**Exercise instructions:**
Extend the Python zip compression walkthrough below, starting right after its last sentence.

**Passage shown:**
######
If we look at the filesizes of our files and the size of the zip file you'll see we don't have any compression (yet). In fact, the zip file is bigger than the total size of the files, due to overhead.

###Checking filesizes with no compression

In [5]:
import os # needed for getsize()

zip_filename = 'files.zip'

def get_and_print_filesizes():
    total_filesize = 0
    for file in files:
        total_filesize += os.path.getsize(file)

    size_of_zip_file = os.path.getsize(zip_filename)

    print(f'Size of all files: {total_filesize}')
    print(f'Size of zip file: {size_of_zip_file}')
    print(f'Compression amount: {(1-size_of_zip_file/total_filesize)*100:.1f}%')

get_and_print_filesizes()

Size of all files: 215985
Size of zip file: 216737
Compression amount: -0.3%


###With file compression

To compress the files, we need to program in the compression method and the compression level we want to use.
######
**Dataset excerpts:**
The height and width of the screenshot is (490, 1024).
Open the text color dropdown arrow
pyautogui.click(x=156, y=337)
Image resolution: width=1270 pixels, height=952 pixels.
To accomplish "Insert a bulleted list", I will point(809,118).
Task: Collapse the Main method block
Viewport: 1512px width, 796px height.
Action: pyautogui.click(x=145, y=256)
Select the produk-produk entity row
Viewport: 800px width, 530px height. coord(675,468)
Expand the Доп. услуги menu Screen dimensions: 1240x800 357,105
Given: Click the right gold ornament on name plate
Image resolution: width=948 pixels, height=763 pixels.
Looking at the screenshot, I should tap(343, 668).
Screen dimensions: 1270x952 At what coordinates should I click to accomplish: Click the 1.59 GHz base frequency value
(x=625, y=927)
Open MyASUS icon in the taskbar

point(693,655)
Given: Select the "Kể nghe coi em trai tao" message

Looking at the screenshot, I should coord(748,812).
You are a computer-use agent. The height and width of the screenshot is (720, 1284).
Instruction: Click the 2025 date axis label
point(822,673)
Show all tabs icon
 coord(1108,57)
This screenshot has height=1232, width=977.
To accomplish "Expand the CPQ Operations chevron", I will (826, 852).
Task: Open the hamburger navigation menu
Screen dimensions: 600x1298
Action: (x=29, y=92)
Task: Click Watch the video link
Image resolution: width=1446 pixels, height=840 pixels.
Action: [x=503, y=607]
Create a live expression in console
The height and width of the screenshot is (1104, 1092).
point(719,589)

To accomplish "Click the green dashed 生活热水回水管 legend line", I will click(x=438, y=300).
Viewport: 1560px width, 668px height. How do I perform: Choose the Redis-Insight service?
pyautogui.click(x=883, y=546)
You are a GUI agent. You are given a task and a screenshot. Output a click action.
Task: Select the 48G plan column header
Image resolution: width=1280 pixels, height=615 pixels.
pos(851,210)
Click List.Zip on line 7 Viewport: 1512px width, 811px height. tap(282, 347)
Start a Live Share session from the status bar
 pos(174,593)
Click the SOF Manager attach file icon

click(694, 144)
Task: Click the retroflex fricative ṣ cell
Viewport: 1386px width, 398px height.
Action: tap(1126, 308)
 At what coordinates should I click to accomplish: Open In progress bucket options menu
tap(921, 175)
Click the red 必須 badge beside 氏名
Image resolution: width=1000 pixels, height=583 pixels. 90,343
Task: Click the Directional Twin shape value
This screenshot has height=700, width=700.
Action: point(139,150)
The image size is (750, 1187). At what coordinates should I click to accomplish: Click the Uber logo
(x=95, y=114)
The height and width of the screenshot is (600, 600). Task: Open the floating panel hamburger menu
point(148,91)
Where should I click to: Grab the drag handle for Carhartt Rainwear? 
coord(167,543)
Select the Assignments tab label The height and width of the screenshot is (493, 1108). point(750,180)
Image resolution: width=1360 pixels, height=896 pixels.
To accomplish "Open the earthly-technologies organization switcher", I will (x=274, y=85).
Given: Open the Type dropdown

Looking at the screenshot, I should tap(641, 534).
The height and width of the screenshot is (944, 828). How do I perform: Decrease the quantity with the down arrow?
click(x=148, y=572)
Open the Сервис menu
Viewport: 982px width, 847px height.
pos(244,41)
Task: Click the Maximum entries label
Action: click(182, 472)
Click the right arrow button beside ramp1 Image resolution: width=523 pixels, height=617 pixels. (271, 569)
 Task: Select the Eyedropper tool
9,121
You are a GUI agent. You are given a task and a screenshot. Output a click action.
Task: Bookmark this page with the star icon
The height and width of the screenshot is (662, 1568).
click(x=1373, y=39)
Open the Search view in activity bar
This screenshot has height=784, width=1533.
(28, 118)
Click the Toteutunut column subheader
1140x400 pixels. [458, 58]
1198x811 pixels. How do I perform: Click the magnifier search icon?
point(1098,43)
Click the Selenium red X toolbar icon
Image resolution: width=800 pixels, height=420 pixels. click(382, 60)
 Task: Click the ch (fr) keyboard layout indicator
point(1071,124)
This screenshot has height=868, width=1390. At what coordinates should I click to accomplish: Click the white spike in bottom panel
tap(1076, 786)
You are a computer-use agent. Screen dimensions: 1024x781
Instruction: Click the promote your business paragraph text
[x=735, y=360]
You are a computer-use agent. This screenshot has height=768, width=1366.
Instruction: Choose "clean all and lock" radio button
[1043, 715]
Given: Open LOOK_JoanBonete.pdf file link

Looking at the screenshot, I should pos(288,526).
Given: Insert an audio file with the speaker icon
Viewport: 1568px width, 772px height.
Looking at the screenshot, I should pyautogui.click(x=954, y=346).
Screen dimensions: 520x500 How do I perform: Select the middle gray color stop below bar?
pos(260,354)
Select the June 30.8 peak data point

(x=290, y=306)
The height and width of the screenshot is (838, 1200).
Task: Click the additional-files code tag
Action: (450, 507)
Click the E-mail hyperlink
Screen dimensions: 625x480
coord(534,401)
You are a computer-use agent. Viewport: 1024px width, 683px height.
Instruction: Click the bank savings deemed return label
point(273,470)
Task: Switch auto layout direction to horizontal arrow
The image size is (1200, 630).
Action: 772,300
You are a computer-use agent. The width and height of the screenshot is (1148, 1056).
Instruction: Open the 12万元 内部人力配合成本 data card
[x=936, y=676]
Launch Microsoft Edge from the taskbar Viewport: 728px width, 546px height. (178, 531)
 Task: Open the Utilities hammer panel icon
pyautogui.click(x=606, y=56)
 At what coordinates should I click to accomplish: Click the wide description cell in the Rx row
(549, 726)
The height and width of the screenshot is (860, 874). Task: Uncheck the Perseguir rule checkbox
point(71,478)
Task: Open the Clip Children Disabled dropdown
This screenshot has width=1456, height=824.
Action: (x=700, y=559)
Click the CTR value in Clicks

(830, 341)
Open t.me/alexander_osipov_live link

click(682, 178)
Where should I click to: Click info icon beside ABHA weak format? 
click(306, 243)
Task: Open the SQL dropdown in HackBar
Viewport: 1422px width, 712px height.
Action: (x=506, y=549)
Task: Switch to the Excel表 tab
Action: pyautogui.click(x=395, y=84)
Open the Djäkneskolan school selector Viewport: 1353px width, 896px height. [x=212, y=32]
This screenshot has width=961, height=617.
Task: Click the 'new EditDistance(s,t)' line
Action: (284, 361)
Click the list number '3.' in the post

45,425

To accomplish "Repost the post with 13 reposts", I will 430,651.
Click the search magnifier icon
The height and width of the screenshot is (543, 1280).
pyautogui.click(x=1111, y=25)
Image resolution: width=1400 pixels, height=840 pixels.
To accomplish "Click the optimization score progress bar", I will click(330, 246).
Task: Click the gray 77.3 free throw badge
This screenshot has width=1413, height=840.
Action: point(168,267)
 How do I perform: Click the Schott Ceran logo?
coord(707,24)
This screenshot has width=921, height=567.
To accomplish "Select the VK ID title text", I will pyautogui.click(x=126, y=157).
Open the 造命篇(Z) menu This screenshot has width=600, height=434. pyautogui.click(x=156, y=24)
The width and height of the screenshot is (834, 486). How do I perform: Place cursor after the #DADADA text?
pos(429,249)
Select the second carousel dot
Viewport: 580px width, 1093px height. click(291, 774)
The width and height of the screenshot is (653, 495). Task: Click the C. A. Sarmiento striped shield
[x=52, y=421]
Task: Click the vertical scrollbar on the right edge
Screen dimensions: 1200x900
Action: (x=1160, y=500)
######
**Answer to this problem:**
For this tutorial, we will use the ZIP_DEFLATED method of compression. 

Compression levels are from 0 to 9, with 0 being no compression and 9 being the highest. Note that the higher the compression level the longer it will take to compress and decompress the files.

In [6]:
from zipfile import ZipFile, ZIP_DEFLATED

zip_filename = 'files.zip'

with ZipFile(zip_filename, "w", ZIP_DEFLATED, compresslevel=9) as archive:
    for file in files:
        archive.write(file)

get_and_print_filesizes()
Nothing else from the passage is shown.